I have been writing about authorship for a few editions. authorship as deciding the destination. authorship as refusing the deferral default. authorship as the muscle that, at nineteen, decides whether to ask a system to solve a problem or to solve it himself.
today I am writing about the floor below all of those.
before he can author a destination he has to know that his own body, on purpose, can move a situation. before that, he has to know that wanting a thing is not the same as having it. before that, he has to spend the small uncomfortable interval where seeing the thing & having the thing are different.

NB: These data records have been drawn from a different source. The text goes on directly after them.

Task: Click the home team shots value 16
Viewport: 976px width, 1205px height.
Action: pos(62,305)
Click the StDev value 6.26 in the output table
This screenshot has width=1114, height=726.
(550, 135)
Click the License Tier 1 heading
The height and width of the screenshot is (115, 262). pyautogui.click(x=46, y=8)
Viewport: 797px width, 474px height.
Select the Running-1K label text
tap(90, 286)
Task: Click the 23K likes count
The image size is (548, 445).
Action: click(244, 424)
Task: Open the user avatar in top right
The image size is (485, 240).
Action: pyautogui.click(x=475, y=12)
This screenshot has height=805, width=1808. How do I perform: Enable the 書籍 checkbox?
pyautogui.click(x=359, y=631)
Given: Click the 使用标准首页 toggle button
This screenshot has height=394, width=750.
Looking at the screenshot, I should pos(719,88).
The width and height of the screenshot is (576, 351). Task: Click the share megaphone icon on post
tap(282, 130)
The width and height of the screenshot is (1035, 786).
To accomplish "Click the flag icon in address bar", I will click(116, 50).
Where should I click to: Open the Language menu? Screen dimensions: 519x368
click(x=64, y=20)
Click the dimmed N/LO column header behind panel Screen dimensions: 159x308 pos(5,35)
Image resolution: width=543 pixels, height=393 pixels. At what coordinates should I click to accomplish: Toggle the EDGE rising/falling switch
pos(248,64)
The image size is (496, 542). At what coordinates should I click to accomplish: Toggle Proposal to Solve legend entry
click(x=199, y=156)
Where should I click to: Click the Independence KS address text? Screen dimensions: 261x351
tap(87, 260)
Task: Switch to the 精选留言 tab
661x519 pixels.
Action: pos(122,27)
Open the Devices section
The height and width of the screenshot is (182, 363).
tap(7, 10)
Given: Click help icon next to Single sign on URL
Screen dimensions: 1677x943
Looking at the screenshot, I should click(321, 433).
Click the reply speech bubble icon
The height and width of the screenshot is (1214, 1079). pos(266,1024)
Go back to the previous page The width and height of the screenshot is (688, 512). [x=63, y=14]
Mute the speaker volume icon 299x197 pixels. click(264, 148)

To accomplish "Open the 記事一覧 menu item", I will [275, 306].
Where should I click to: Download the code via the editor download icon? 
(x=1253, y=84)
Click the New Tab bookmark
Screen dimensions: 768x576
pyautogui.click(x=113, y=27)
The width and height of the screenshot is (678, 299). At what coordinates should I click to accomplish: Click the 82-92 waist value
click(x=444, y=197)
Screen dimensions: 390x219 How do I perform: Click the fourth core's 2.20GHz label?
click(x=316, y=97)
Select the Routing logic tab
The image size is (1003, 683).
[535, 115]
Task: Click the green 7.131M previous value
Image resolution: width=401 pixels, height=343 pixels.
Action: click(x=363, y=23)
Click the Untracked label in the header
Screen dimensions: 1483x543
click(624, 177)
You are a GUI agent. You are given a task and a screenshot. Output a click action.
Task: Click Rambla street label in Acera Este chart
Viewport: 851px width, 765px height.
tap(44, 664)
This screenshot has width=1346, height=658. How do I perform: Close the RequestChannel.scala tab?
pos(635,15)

that interval is not painful. it is also not nothing. a one-year-old at the leading edge of it makes a sound that has not existed before in his vocabulary. I see what I want. I cannot get it. that is a category I did not know existed.
the category is: visibility is not access.
by 2044, my son will live inside the most high-resolution world a human being has ever inhabited. generated content will saturate. recommended next steps will arrive faster than he can decline them. seeing will be cheap. perception will be cheap. the bottleneck will not be sight.
the bottleneck will be the muscle that converts sight into pursuit.
the systems will be very willing to close the gap on his behalf. the assistant will retrieve the block. it will retrieve the next one, & the one after, before he asks. the friction between him & the thing he was pointing at will be planed flat by infrastructure that gets better at planing every year. that is not a hypothetical. it is the trajectory.
what is being built right now, on the carpet, in the small uncomfortable interval where he can see the block & cannot yet route his body through the cloth to reach it, is the muscle that, at nineteen, will be either there or not there.
I helped him with the block today. I did not let him sit in the gap longer than he had to. he is one. the cloth was the first lesson, not the final one. it will get thicker. eventually it will not be cloth at all. eventually it will be an algorithm, a bureaucracy, a story he has been told about himself, a recommended next step that is almost the right one.
he sat with the new grunt for a few seconds. then I retrieved the block. then I dropped a new one in. he did not get it out. he did not need to. he needed to feel the difference between seeing it & having it in his body, in a way he had not felt before.
that is the work today.
What I am holding onto
he saw the block. he wanted the block. the cloth was between them. he made a new sound. that is the whole scene.
visibility is not access. the muscle that converts the first into the second is the substrate of every authoring-capacity downstream of it. it gets built in the interval between sight & grasp, on a floor, in twenty-second increments. it cannot be built by a system that closes the gap on his behalf.
my job is to not retrieve everything for him, & to not demand the capacity before he is ready for it. the gap is the curriculum. today the cloth was thin. one day it will be cognitive. the wiring laid down right now, between seeing & having, is the same wiring that will or will not hold later, when the cloth is no longer cloth.